The receptor binding domain (RBD) of the SARS-CoV-2 spike protein plays a key role in the virus-host cell interaction, and viral infection. The RBD is a major target for neutralizing antibodies, whilst recombinant RBD is commonly used as an antigen in serological assays. Such assays are essential tools to gain control over the pandemic and detect the extent and durability of an immune response in infected or vaccinated populations. Transient expression in plants can contribute to the fast production of viral antigens, which are required by industry in high amounts. Whilst plant-produced RBDs are glycosylated, N-glycan modifications in plants differ from humans.

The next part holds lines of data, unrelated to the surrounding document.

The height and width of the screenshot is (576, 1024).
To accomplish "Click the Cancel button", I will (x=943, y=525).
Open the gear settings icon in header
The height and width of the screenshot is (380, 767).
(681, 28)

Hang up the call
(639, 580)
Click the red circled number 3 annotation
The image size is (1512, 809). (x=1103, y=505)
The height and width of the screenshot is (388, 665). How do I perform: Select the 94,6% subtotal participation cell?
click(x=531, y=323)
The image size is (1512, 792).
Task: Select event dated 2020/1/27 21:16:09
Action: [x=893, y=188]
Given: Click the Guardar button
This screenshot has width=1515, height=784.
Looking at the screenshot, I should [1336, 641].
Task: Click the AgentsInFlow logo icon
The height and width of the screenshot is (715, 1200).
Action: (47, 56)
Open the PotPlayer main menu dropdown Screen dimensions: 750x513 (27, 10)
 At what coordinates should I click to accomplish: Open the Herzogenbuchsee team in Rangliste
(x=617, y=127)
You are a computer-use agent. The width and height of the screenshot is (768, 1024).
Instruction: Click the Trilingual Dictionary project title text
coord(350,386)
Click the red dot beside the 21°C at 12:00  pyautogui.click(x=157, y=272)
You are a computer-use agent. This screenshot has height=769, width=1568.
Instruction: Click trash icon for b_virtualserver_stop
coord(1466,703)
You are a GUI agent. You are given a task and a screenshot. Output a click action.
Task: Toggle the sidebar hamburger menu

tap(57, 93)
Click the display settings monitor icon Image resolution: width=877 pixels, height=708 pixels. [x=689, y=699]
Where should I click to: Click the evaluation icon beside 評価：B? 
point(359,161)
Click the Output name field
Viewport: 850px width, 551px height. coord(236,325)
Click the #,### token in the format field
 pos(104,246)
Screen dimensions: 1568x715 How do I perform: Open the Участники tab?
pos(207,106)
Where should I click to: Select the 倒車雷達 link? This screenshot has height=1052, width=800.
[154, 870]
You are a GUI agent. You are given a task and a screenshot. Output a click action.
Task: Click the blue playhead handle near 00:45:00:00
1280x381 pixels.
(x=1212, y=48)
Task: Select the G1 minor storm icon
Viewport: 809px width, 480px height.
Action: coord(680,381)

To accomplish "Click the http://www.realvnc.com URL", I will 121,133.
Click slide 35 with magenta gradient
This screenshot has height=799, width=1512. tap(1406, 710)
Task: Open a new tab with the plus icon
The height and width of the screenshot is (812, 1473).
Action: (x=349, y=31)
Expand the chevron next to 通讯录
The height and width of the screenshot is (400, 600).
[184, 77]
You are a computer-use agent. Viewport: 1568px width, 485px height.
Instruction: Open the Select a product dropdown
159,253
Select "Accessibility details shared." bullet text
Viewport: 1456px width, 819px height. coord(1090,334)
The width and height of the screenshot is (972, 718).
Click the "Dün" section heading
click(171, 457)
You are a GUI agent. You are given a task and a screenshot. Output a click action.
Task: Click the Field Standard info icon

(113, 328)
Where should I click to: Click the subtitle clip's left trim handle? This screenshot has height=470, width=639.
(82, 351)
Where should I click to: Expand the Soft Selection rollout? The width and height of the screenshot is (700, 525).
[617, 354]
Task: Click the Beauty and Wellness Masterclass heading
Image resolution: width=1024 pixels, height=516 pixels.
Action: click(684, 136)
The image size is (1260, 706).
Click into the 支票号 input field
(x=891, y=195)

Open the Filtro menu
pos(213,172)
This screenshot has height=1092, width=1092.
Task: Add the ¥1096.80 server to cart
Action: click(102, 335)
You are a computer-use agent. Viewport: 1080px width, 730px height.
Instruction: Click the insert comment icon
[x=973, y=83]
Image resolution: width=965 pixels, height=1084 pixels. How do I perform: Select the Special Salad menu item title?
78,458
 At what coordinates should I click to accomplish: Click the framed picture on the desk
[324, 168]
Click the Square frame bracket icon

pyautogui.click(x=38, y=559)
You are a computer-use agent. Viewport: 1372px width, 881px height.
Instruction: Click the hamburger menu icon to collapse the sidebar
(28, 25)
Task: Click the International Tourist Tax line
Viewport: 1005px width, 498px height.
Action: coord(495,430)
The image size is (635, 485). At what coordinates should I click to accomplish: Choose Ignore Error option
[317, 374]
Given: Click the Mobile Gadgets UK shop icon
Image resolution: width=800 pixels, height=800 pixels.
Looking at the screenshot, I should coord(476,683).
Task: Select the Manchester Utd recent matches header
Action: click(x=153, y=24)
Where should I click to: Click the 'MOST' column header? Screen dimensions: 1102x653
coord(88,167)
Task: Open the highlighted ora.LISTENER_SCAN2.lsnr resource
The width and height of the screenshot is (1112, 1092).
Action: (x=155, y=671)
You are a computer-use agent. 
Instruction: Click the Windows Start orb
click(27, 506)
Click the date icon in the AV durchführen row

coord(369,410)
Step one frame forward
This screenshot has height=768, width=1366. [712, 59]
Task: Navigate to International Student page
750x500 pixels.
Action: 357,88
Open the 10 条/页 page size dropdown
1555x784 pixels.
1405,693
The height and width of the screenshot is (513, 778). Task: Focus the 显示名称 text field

This can give rise to the formation of carbohydrate epitopes that can be recognized by anti-carbohydrate antibodies present in human sera. For the performance of serological tests using plant-produced recombinant viral antigens, such cross-reactive carbohydrate determinants (CCDs) could result in false positives. Here, we transiently expressed an RBD variant in wild-type and glycoengineered Nicotiana benthamiana leaves and characterized the impact of different plant-specific N-glycans on RBD reactivity in serological assays. While the overall performance of the different RBD glycoforms was comparable to each other and to a human cell line produced RBD, there was a higher tendency toward false positive results with sera containing allergy-related CCD-antibodies when an RBD carrying β1,2-xylose and core α1,3-fucose was used. These rare events could be further minimized by pre-incubating sera from allergic individuals with a CCD-inhibitor. Thereby, false positive signals obtained from anti-CCD antibodies, could be reduced by 90%, on average.